--- EXERCISE INPUTS ---

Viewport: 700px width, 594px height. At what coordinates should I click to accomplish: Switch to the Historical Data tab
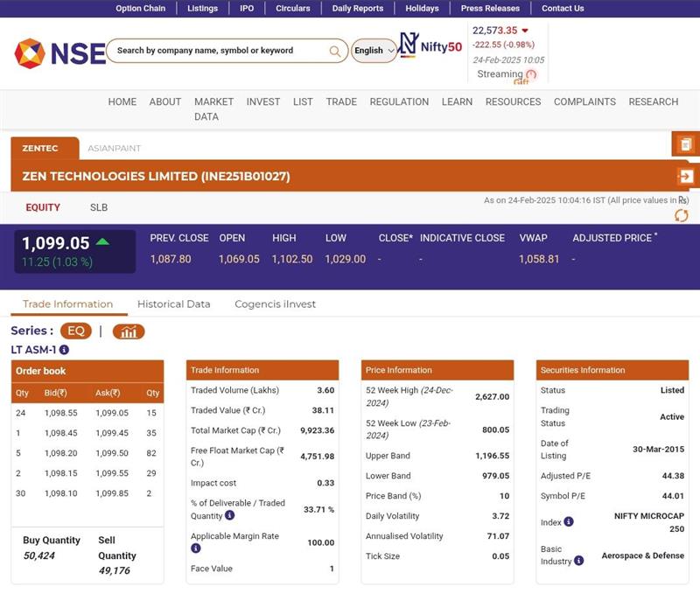coord(173,304)
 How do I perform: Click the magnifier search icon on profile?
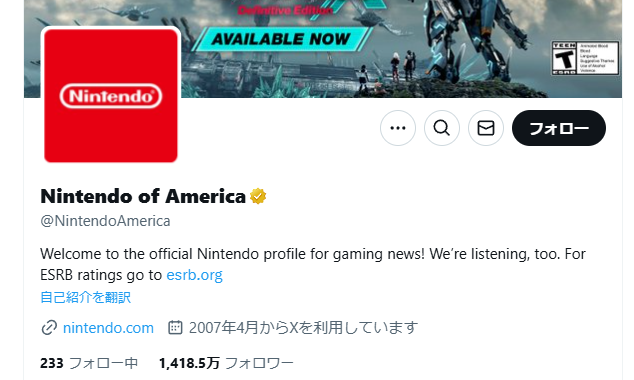click(442, 128)
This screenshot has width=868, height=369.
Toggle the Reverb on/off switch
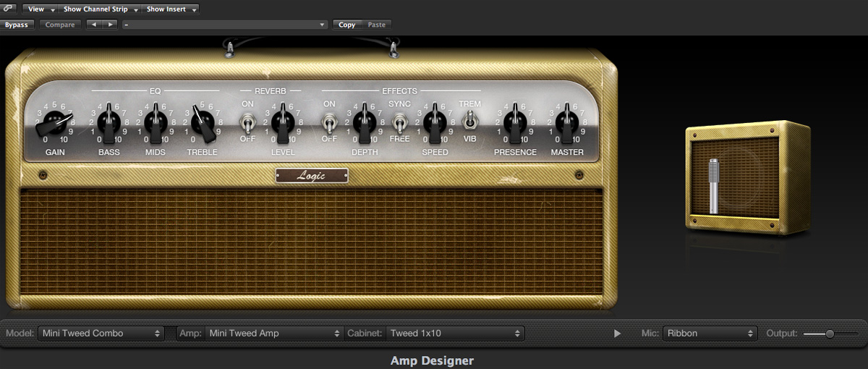(248, 122)
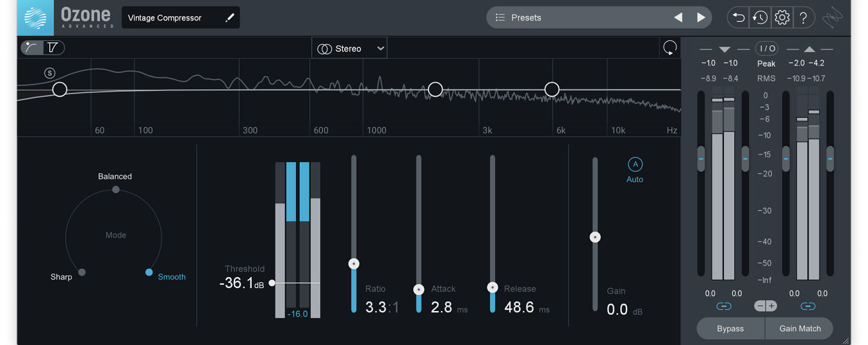Open the Presets list
The width and height of the screenshot is (868, 345).
[525, 18]
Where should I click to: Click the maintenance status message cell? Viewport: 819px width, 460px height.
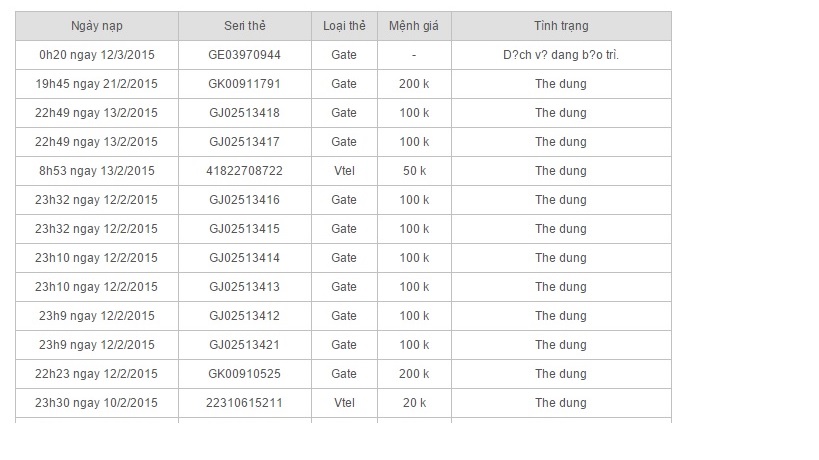(x=561, y=55)
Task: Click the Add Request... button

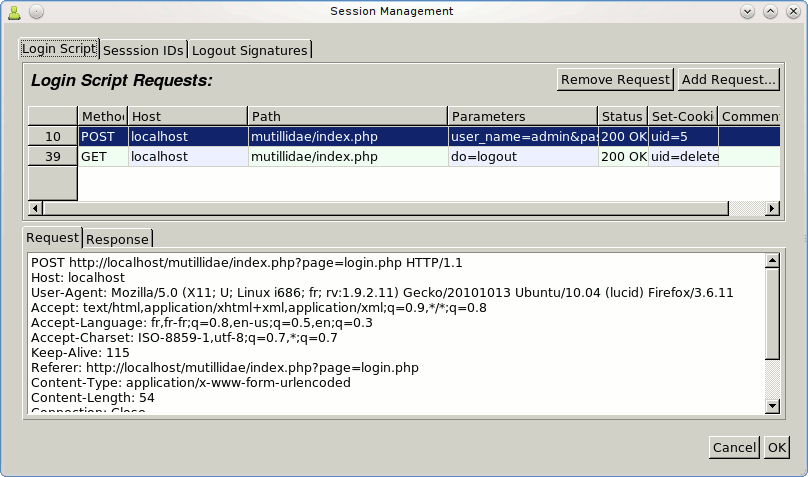Action: coord(728,79)
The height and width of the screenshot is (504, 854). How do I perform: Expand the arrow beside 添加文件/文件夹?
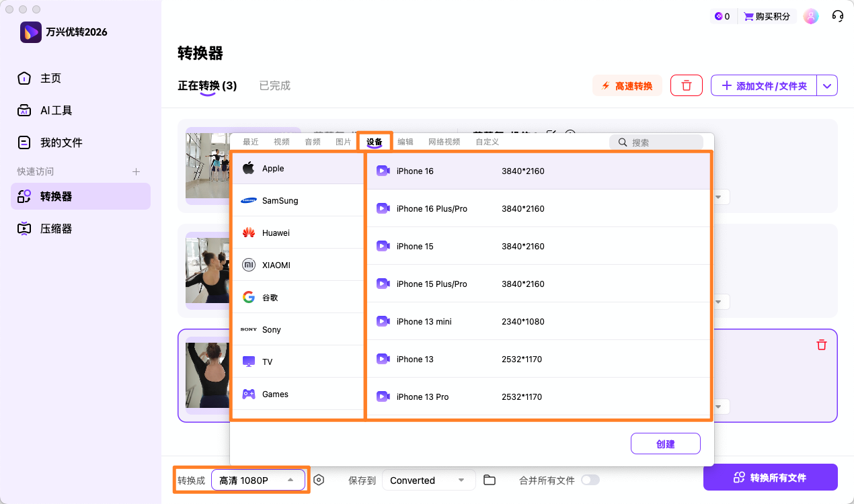[827, 85]
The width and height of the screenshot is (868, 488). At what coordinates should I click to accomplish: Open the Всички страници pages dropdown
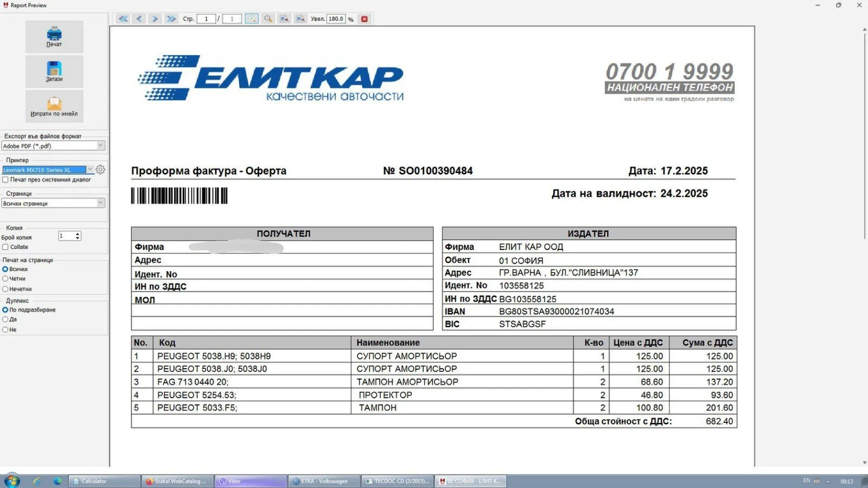click(x=100, y=203)
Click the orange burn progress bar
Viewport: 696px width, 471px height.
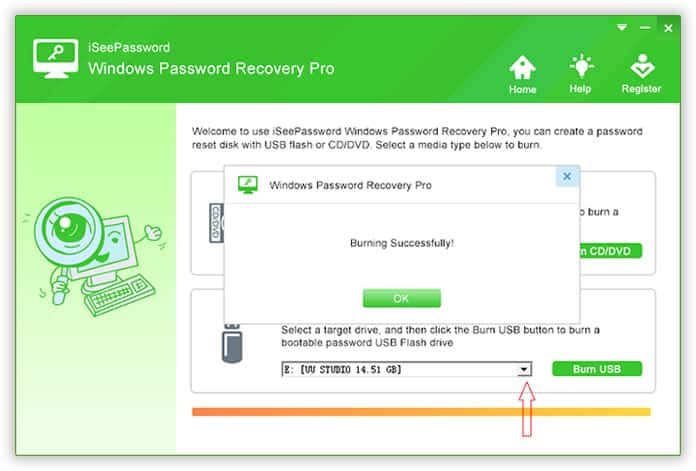tap(421, 412)
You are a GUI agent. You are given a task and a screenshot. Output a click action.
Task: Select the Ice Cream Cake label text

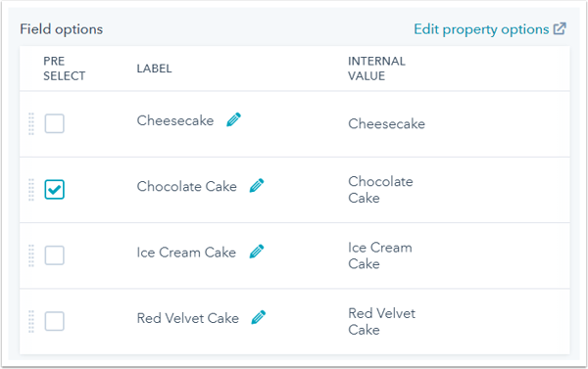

---

**WHAT THIS TASK INVOLVES**
Only the lines from the one that holds "How do I perform: Click" through the final line of the material should be reproduced, word for word, with the pictures omitted.

**RESPONSE TO THIS TASK**
 How do I perform: Click the magnifier search icon on profile?
click(442, 128)
This screenshot has width=868, height=369.
Toggle the Reverb on/off switch
(248, 122)
Open the Presets list
The width and height of the screenshot is (868, 345).
[525, 18]
Where should I click to: Click the maintenance status message cell? Viewport: 819px width, 460px height.
(x=561, y=55)
Task: Click the Add Request... button

Action: coord(728,79)
The height and width of the screenshot is (504, 854). How do I perform: Expand the arrow beside 添加文件/文件夹?
[827, 85]
The width and height of the screenshot is (868, 488). At what coordinates should I click to accomplish: Open the Всички страници pages dropdown
click(x=100, y=203)
Click the orange burn progress bar
Viewport: 696px width, 471px height.
tap(421, 412)
You are a GUI agent. You are given a task and a screenshot. Output a click action.
Task: Select the Ice Cream Cake label text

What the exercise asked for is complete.